### Entries provided
** start **

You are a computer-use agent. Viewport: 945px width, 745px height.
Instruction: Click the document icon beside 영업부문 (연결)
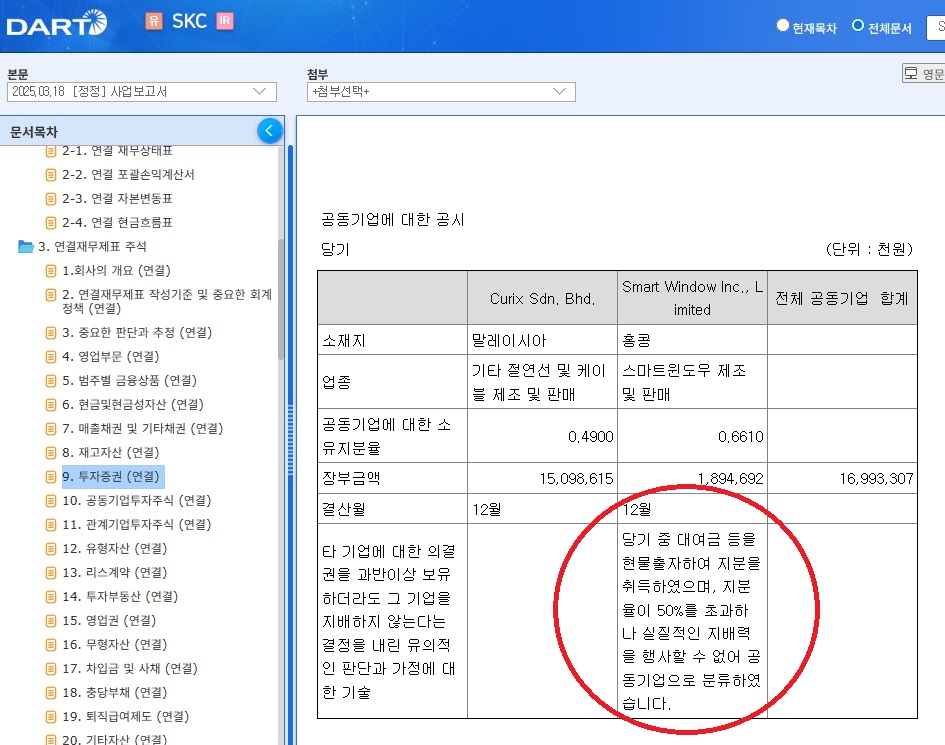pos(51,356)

** end **
** start **

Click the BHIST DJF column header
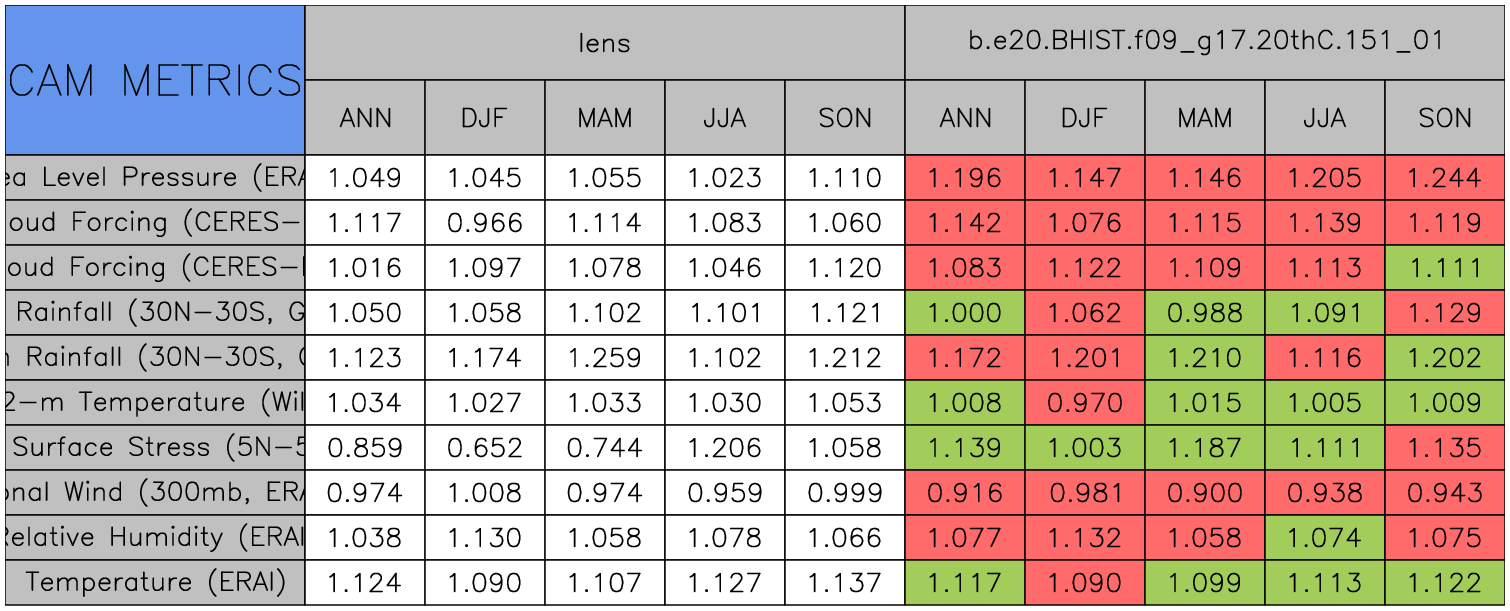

** end **
** start **

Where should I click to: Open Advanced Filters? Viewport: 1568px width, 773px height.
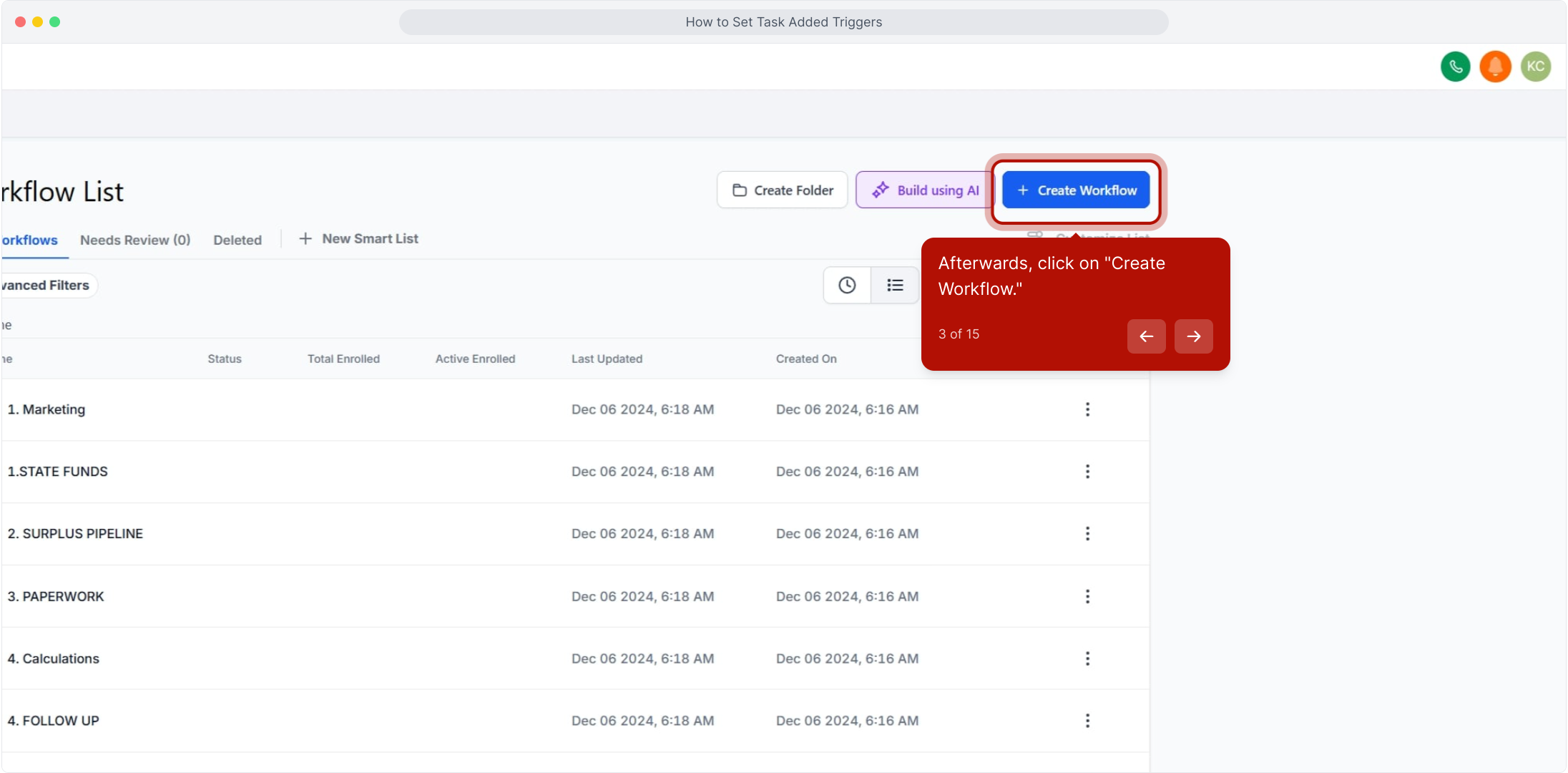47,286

** end **

### Exercise goal
From the records, copy out everything from the line containing "You are a computer-use" down to the line containing "pos(51,356)", both of those lines included. Leave the pictures out.

### Output of the task
You are a computer-use agent. Viewport: 945px width, 745px height.
Instruction: Click the document icon beside 영업부문 (연결)
pos(51,356)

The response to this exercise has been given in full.